A França elegeu o burkini como a maior ameaça atual, à segurança nacional. Existirão provas, que as mulheres que optam por tal traje balnear, estejam de algum modo ligadas ao terrorismo? Em que algibeira vai a França guardar a sua laicidade?
Sim, podemos aceitar o nervosismo francês, perante os últimos e terríveis acontecimentos. Custa-me porém aceitar que a França ceda a esta tentação medíocre e claramente discutível. Como poderemos, sociedade ocidental, depois reclamar os valores básicos e intrínsecos da nossa cultura e desbragar fervorosamente os princípios da democracia, se nos enovelarmos no paradoxo?
Depois de em 2011, o governo francês ter banido o uso do niqab e de burkas em espaços públicos (então e os chador, al-amira, hiyab, shayla e já agora, porque não [também usados por homens] as djellabas) são já sete os “mayors” – em claro posicionamento político para as eleições de 2017 – que proibiram a utilização dos burkinis, nas suas áreas de influência administrativa. Os estúrdios argumentos vão desde “não é higiénico nadar todo vestido” ou “usar burkini ameaça a ordem e tranquilidade públicas” ou ainda “ (o burkini é proibido) porque significa uma relação direta com movimentos terroristas que estão em guerra connosco”.

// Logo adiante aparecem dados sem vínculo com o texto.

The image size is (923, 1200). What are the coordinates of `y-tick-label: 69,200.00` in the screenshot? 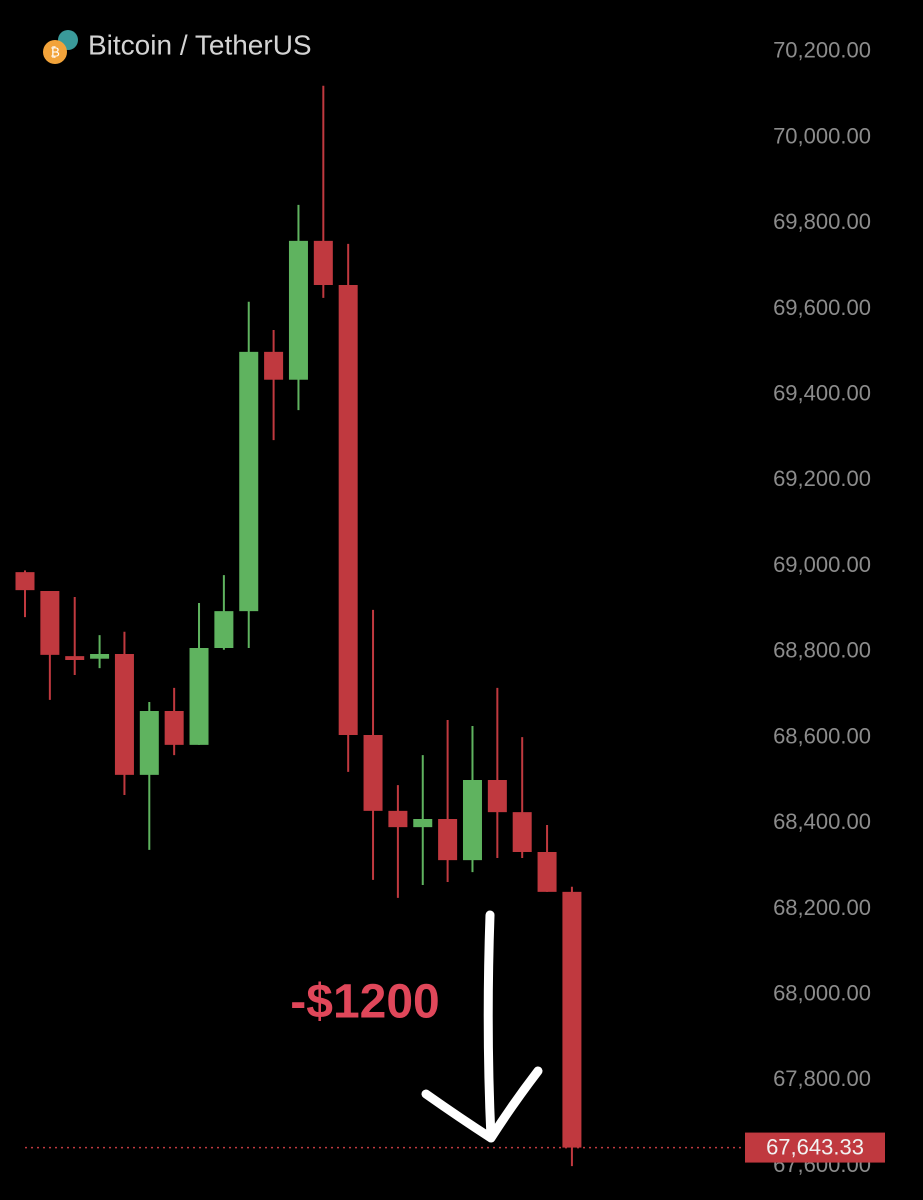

Em nome da diversidade, multiculturalismo e autodeterminação religiosa, outros países, como o Canadá, Espanha, Itália pronunciaram-se negativamente à proibição. Em sentido inverso, França preferiu demonstrar a atual fragilidade, de um dos mais importantes pilares da sua refundação recente: a Liberdade, considerada ameaçada pela diferença, mas também aquela que se resume às opções indumentárias das mulheres.
O bikini sofreu idêntico destino, no passado. Nos anos 50, foi proibido em Portugal, Espanha, Austrália, Itália e muitos Estados dos EUA. Sabemos, através de uma breve mirada pela História, que as conotações religiosas e sociais às várias indumentárias são isso mesmo – opiniões necessariamente dessincronizadas.
Importa relembrar que o uso do véu é anterior ao islamismo e mesmo ao cristianismo. É usado desde a Antiguidade, correspondendo, no entanto, as várias cores, a diferenças de significado. Não deixando de ser um assunto privado, é pontualmente utilizado como marca política, restritiva da liberdade fundamental das mulheres, o que evidentemente merece ser tratado com acuidade.
Incendiar a sociedade francesa com esta questão é, no entanto, absurdo e contraproducente. França promove ativamente o apartheid cultural, prova maior se atentarmos nas estigmatizadas e marginalizadas comunidades muçulmanas, algumas, apesar de tudo, povoadas por muçulmanos moderados, agora perniciosamente instigados.
Perceber que há uma diferença entre um fato de banho com capuz e uma mochila terrorista.
Deixo-vos a “vexata quaestio”: Onde cabe, nos nossos dias, a diversidade, no pressuposto Liberdade-Igualdade-Fraternidade?